=== PROBLEM REQUIREMENTS ===
Copy out the data line by line exactly, from its start to the line bearing "The width and height of the screenshot is (1072, 603).", inclusive.

▼▼▼

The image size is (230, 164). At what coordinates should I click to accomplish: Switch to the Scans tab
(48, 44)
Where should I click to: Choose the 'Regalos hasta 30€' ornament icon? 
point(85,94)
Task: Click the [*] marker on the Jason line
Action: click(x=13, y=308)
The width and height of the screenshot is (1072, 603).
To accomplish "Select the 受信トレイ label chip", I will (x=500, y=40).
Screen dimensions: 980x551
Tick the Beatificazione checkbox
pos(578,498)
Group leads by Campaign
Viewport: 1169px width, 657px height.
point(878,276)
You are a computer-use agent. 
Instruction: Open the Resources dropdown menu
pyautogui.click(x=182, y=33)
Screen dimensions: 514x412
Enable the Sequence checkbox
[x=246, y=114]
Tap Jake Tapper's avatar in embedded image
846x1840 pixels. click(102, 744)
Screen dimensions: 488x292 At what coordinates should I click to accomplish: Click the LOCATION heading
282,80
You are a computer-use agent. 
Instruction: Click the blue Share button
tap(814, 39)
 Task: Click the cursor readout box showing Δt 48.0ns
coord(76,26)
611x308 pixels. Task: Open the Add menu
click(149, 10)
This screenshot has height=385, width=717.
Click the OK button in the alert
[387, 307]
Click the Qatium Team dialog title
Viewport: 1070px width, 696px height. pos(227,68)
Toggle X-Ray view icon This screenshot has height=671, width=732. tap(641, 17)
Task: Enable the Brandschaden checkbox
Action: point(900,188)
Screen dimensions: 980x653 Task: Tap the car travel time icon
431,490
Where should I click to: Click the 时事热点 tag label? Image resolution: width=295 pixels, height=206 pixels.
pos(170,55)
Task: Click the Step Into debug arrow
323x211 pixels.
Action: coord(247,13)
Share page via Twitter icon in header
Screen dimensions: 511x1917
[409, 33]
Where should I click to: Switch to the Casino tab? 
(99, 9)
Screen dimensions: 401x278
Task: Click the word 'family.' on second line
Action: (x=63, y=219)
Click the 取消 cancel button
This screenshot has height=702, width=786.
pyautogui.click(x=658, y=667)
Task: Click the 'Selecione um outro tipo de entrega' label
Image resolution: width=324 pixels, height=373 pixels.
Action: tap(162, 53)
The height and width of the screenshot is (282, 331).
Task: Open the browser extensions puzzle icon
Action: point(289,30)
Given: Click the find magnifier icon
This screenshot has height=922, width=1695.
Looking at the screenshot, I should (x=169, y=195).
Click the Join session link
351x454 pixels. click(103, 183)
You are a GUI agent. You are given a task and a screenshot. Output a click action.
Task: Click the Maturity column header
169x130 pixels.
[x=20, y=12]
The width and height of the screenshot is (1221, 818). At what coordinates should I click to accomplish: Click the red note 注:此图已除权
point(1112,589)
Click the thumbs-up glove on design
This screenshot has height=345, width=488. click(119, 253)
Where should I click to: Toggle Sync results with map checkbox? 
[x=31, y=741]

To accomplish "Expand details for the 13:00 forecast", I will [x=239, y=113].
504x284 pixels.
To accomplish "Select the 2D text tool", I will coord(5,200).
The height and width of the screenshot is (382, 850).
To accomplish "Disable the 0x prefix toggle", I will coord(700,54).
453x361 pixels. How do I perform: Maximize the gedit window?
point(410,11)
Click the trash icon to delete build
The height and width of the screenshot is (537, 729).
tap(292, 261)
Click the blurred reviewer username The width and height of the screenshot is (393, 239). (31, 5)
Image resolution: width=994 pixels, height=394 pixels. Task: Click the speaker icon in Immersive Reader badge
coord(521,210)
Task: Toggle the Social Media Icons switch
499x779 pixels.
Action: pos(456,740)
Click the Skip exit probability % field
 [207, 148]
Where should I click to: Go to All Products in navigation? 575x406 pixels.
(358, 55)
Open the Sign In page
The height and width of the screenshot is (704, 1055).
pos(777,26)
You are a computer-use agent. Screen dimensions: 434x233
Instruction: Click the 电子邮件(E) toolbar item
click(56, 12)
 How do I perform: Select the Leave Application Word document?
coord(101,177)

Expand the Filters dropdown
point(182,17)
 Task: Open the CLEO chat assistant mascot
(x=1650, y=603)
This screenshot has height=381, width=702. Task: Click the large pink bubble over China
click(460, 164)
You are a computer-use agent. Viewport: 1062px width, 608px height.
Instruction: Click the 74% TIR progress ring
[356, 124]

▲▲▲

=== ANSWER TO THE PROBLEM ===
The image size is (230, 164). At what coordinates should I click to accomplish: Switch to the Scans tab
(48, 44)
Where should I click to: Choose the 'Regalos hasta 30€' ornament icon? 
point(85,94)
Task: Click the [*] marker on the Jason line
Action: click(x=13, y=308)
The width and height of the screenshot is (1072, 603).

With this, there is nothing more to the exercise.